Work item>
Return exactly the lines below, starting with the one that has "施工事例 (59, 2328)" and going on through the one that has "選ばれてきた理由 (87, 2244)".

Records from a collection>
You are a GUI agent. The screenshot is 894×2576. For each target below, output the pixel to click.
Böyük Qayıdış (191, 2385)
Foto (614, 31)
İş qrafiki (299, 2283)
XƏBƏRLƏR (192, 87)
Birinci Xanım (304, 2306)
==
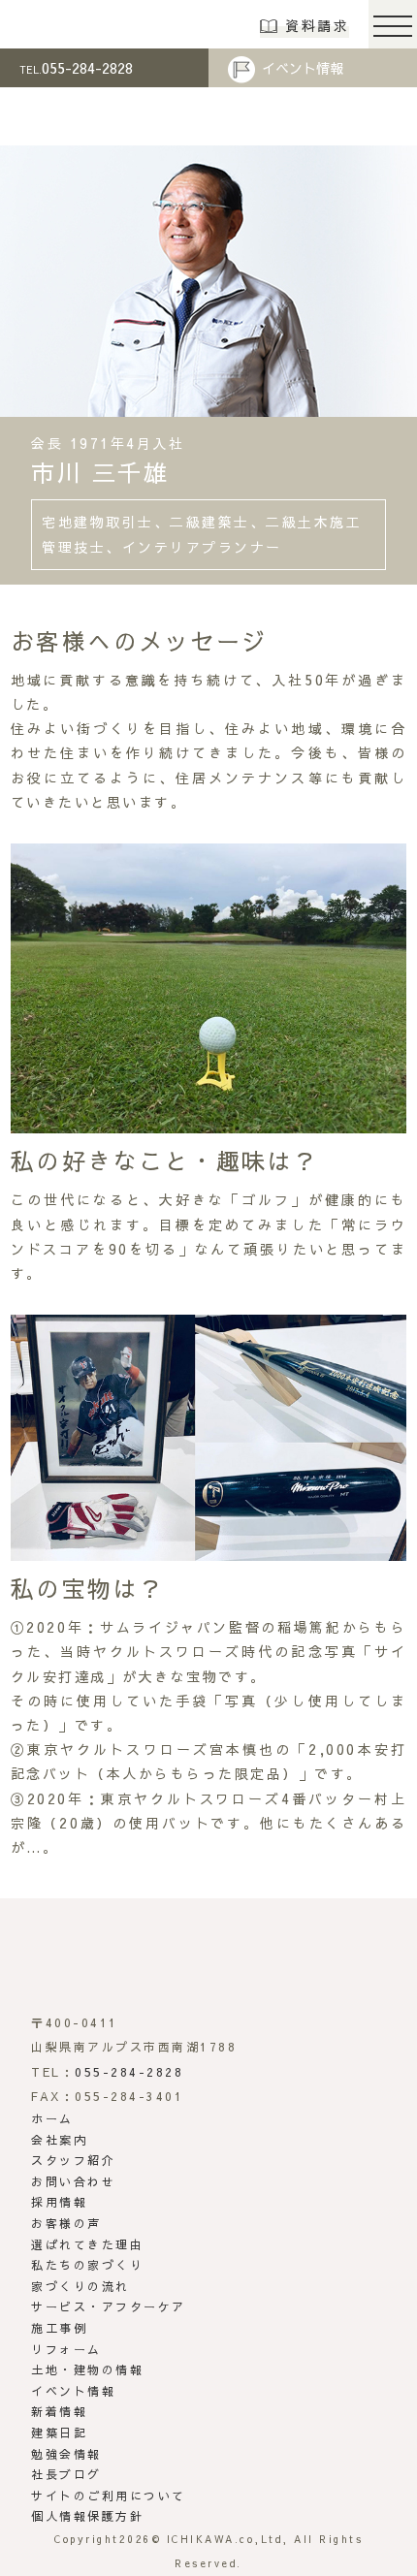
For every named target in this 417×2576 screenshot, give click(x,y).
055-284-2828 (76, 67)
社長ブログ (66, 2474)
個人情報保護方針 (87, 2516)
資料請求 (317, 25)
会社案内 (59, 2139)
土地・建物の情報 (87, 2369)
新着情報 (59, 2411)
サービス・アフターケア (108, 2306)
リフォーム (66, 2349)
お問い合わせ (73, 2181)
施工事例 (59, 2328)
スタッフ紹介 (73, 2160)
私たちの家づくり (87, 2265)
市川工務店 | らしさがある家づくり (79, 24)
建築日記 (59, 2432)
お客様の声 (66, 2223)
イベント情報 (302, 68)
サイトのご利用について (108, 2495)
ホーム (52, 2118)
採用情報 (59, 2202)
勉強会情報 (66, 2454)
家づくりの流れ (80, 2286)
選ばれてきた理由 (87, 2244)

Written response>
施工事例 (59, 2328)
スタッフ紹介 (73, 2160)
私たちの家づくり (87, 2265)
市川工務店 | らしさがある家づくり (79, 24)
建築日記 (59, 2432)
お客様の声 (66, 2223)
イベント情報 (302, 68)
サイトのご利用について (108, 2495)
ホーム (52, 2118)
採用情報 (59, 2202)
勉強会情報 (66, 2454)
家づくりの流れ (80, 2286)
選ばれてきた理由 (87, 2244)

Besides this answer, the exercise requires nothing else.